Auchan et Casino sont en pleines négociations. Les deux groupes espèrent parvenir à un partenariat stratégique dans les achats face à la montée en puissance de la vente sur internet. Et prendre une place dans un marché désormais mondial et très disputé.

La guerre numérique des supermarchés
La guerre numérique des supermarchés © AFP / acques DEMARTHON, Damien MEYER, Eric PIERMONT, Rémy GABALDA, Jean-Sebastien EVRA

Dans la jungle commerciale provoquée par l'arrivée d'Amazon.com ou d'Alibaba, les supermarchés traditionnels ont du souci à se faire. Les grandes manœuvres engagées pour faire face se poursuivent avec la contre-attaque d'Auchan et Casino, qui ont décidé d'unir leurs forces avec, précisent-ils, "leurs principaux fournisseurs multinationaux" et "dans le respect des règles de la concurrence".

Un projet de mutualisation des achats – le nerf de la guerre dans la distribution – qui, assurent les partenaires, "ne portera pas sur les produits frais traditionnels, agricoles ou de la pêche, ni sur les produits de  marque nationale des PME ou des entreprises de taille intermédiaire".

Une pierre de plus dans un édifice en construction active : une semaine plus tôt, Monoprix, filiale du second, a annoncé qu'il devenait le premier distributeur français à vendre ses produits via Amazon.com.

En novembre, c'était encore Casino qui concluait un accord avec Ocado, spécialiste du e-commerce alimentaire.
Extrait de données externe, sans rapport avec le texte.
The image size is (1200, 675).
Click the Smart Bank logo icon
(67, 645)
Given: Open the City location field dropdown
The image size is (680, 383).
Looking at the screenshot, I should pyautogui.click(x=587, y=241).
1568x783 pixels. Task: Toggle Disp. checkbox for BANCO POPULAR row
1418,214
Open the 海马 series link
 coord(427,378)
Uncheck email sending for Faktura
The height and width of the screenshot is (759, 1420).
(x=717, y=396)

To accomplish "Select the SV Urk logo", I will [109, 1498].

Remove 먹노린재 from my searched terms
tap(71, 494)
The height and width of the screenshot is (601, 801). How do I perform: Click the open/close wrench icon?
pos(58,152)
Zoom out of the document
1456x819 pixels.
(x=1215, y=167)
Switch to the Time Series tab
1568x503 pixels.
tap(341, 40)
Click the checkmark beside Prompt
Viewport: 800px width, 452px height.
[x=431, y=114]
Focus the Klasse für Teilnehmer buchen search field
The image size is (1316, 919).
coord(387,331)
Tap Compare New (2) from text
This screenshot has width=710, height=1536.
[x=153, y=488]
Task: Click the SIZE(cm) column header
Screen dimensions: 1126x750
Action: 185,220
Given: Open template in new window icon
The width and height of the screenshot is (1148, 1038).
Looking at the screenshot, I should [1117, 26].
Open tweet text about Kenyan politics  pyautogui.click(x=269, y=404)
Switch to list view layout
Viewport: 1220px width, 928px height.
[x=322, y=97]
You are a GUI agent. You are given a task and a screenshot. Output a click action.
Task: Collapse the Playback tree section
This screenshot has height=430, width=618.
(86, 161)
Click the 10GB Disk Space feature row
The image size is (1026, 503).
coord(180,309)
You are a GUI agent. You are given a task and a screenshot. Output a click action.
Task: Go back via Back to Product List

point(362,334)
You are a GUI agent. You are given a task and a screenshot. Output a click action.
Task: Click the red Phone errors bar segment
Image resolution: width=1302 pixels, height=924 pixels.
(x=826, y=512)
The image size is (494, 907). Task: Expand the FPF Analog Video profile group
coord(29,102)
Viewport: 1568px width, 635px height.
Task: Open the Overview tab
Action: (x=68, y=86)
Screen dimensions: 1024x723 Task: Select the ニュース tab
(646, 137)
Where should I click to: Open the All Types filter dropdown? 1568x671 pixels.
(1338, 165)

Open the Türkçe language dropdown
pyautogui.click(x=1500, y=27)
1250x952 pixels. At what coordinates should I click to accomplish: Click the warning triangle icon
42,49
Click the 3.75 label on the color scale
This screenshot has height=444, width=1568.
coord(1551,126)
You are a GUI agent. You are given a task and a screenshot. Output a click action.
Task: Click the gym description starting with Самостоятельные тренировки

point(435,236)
Avec cet accord, le groupe accélérait sa progression dans le numérique en implantant dans la région parisienne la plateforme de distribution de ce groupe britannique.

Une réponse notamment à l'offensive de Leclerc en région parisienne, où le groupe devait lancer son service de distribution alimentaire.

Guerre de positions

Mais la bataille qui se joue est mondiale. En novembre encore, Auchan s'associait à Alibaba, le géant du commerce électronique, pour donner naissance à un leader chinois.

Il faut dire que les places se font rares et coûtent cher. Les distributeurs en ligne ne sont plus des proies mais des prédateurs. Ainsi Amazon a racheté la chaîne de magasins bio américaine  Wholefoods Market pour 13,9 milliards de dollars (11,3 milliards  d'euros).

De son côté, Carrefour vient à peine de rentrer dans la course. Le groupe a présenté fin janvier un plan de transformation sur cinq ans, avec pour objectif de se développer plus vite dans la sphère numérique. Une transformation – dans la douleur – qui passe par la Chine, où le distributeur s'associe au géant du numérique Tencent.